Con la legge 13 febbraio 2006, n. 59 si dichiarò la volontà di estendere i casi di legittima difesa, nei confronti di chi viola il domicilio. In realtà, una presunzione è stata introdotta con esclusivo riferimento al requisito della «proporzionalità, al dichiarato scopo di rafforzare il diritto di autotutela in un privato domicilio o in un luogo ad esso equiparato»[1].

A dispetto delle proclamazioni, le modifiche all'articolo 52 del codice penale, approvate in quella circostanza, «hanno riguardato solo il concetto di proporzionalità, fermi restando i presupposti dell'attualità dell'offesa e della inevitabilità dell'uso delle armi come mezzo di difesa della propria o dell'altrui incolumità; di conseguenza, la reazione a difesa dei beni è legittima solo quando non vi sia desistenza ed anzi sussista un pericolo attuale per l'incolumità fisica dell'aggredito o di altri»[2]. Il commento che la vicenda di quella modifica ha prodotto è che "i proponenti di quella parte politica pensarono di assestare un colpo, al servizio della loro ideologica visione della difesa della proprietà privata, invece di corrispondere alle richieste che, prepotentemente, vengono dalla collettività"[3].

In ambito familiare è opportuno rilevare che il diritto di esclusione sussiste in capo a tutti gli abitatori della dimora con la conseguenza che il dissenso dell'uno è in grado di neutralizzare il consenso dell'altro. Qualora la violazione di domicilio sia elemento costitutivo di altro reato è considerata assorbita da quest'ultimo.

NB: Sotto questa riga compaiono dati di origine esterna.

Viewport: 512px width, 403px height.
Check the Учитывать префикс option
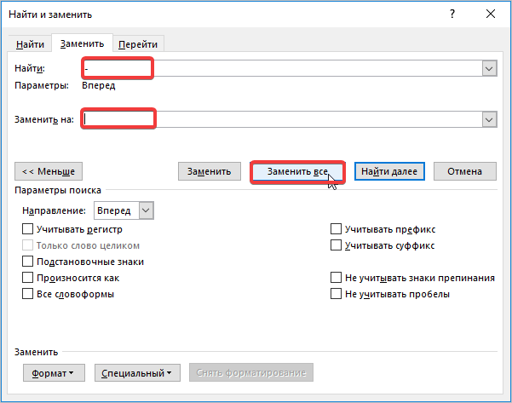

Da un lato va segnalata l'opinione espressa dal procuratore Carlo Nordio, già presidente della commissione incaricata di riformare il codice penale, in una sua intervista del 20 novembre 2002 al Corriere della Sera: «Oggi le norme in vigore pur consentendo teoricamente a chi si trova di fronte un rapinatore di reagire con le armi, di fatto lo espone a un processo (...) Spesso si ritiene che la reazione a mano armata, anche in casa propria, ecceda il pericolo cui si è esposti. Di conseguenza viene punita (...) La norma (è) molto generica e lascia spazio ad interpretazioni opposte: lecito, illecito. Assoluzione, punizione (...) un codice di impronta liberale (dovrebbe) garantire la libertà all'individuo di difendersi anche quando non è presente la forza pubblica, avvalendosi di un suo diritto naturale».

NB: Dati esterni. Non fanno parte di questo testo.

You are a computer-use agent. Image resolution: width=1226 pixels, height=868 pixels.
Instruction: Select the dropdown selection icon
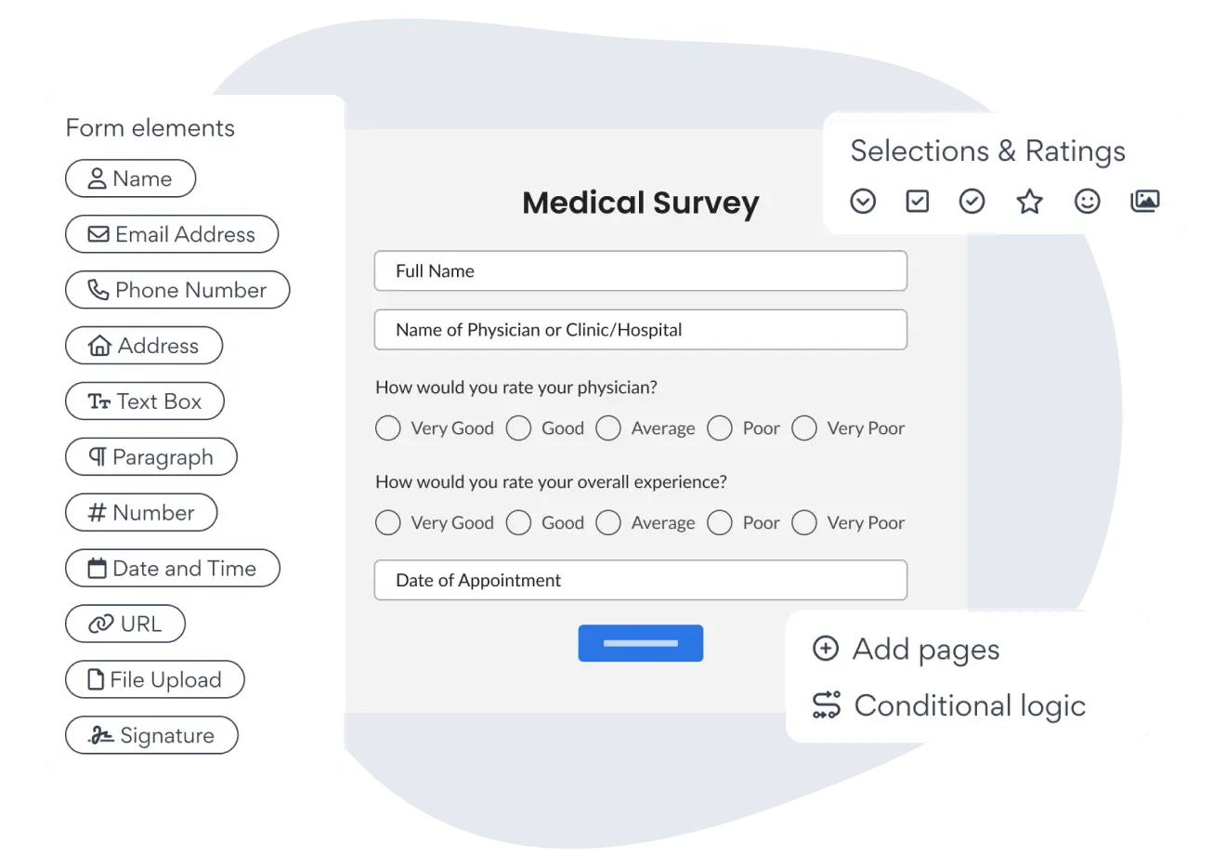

Dall'altro lato il ministro della Giustizia Andrea Orlando, in sede di risposta ad interrogazione relativa all'estensione dell'ambito di applicazione della legittima difesa, anche al fine di escludere obblighi risarcitori in capo a chi risulti beneficiario dell'esimente (n. 3-02945), ha sostenuto: "la potestà punitiva appartiene esclusivamente allo Stato che deve garantire le misure più idonee a salvaguardare la sicurezza della collettività anche al fine di scongiurare il dilagare di forme di giustizia privata. Tutte le istituzioni a partire dalla stessa autorità giudiziaria prestano la massima attenzione al tema del contrasto ai reati predatori proprio nella consapevolezza che tali fattispecie delittuose inficiano il senso di fiducia dei cittadini nelle istituzioni e generano una percezione di allarme"[4].

  1. ^ Cassazione penale, sezione I, sentenza n. 23221 del 27 maggio 2010.
  2. ^ Cassazione penale, sezione I, sentenza n. 16677 dell'8 marzo 2007.
  3. ^ Atto Senato n. 1816 della XVII legislatura.
  4. ^ XVII legislatura, Camera dei deputati, Assemblea, resoconto stenografico N. 779, 12 aprile 2017, p. 76. Il ministro ha così concluso: "In tale prospettiva devono essere letti i recenti orientamenti della giurisprudenza di legittimità che hanno fornito un'interpretazione estensiva del concetto di privata dimora per i reati contro il patrimonio, affermando la sussistenza di tali reati ove commessi nei luoghi in cui il titolare può legittimamente esercitare lo ius excludendi".